Biopsychosocial spiritual approach in social work is used to study the effects of biological, psychological, social and physical factors on the human behaviour (Green, 2002). These dimensions play a critical role in the determination of the behaviour of an individual. The life of an individual is surrounded by many dimensions, each of which has an effect to his/her overall behaviour.

These dimensions can be broadly divided into personal, environmental and time dimensions. The personality of an individual, his ego, emotion and cognition are crucial factors of an individual while using this approach (Green, 2002). In the biopsychosocial approach, the behaviour that is exhibited by humans is believed to be depending on their biological, psychological and social aspects.

The biology and psychology of an individual are inseparable. This is because the psychology (cognition and emotions) affect the overall health and well being of an individual.

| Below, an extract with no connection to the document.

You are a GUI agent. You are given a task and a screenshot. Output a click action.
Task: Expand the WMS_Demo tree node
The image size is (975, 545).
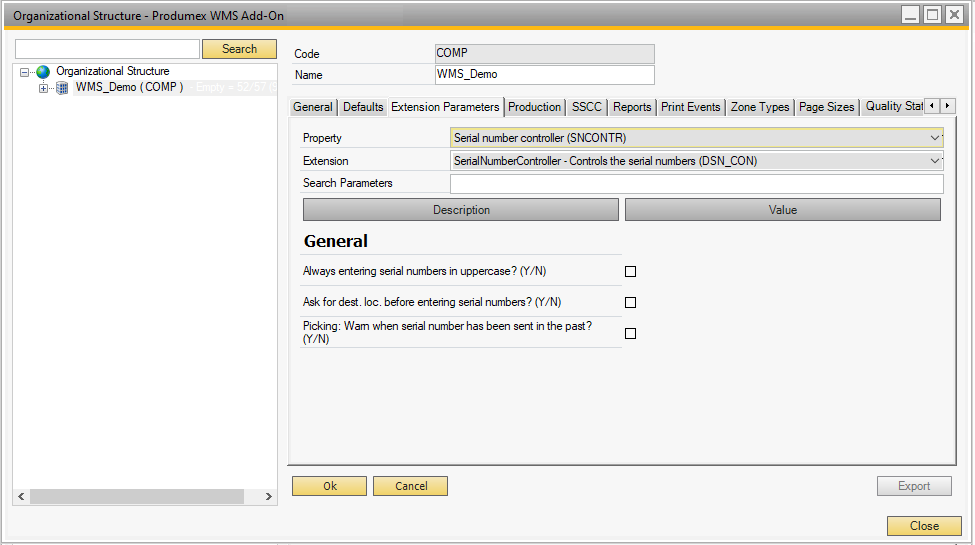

In further research, scientists have discovered that the psychology and social aspects of humans are also interrelated. That is why they refer to the brain as the social mind.

This therefore suggests that the brain is not only wired for social life but it also recognises they physical environment which an individual. These three factors therefore work hand in hand to determine the behaviour of an individual. The personal dimension of human beings is composed of the psychological, biological and spiritual aspects of an individual.

The biological aspect of an individual comprises of the body cell, organs and physiological systems. These aspects determine the physical appearance, anatomy, physiology and the health of an individual. The effectiveness and stability of these aspects play a critical role in the determination of the behaviour of an individual. The psychological system of humans comprises of the mind and mental processes.

This enables an individual to capture process and interpret information within him and his surroundings. It determines the ability of an individual to view life from a critical aspect that is different from everybody else, making him/her to be unique. All these depend on the cognition and emotion of an individual. These factors affect the conscious thinking process, feeling and emotions of human beings.

The spiritual system is the part of a human being that searches for the meaning and purpose of life (Ambrose, 2006). This is the part in an individual that poses questions about life, building up a lot of curiosity. It drives the morality of an individual. It determines the ethics, justice, creativity, religion, sociality, contemplation, relationships and the freedom of choice.

This system has a lot of influence in the behaviour of an individual, especially his/her social aspect of life. This is what determines the kind of person an individual is, how he views things and how he relates to other people in the society. The environmental dimension of a human being is composed of a number of factors. These are the factors which surround a person affecting his/her day to day activities.

Some of these factors include: the physical environment, social institutions, culture, families, dyads, small groups, communities and formal organisations. The physical environment is composed of natural and anthropogenic structures that surround human beings. They include: houses, mountains, the sun, rivers, lakes, vegetation and so on.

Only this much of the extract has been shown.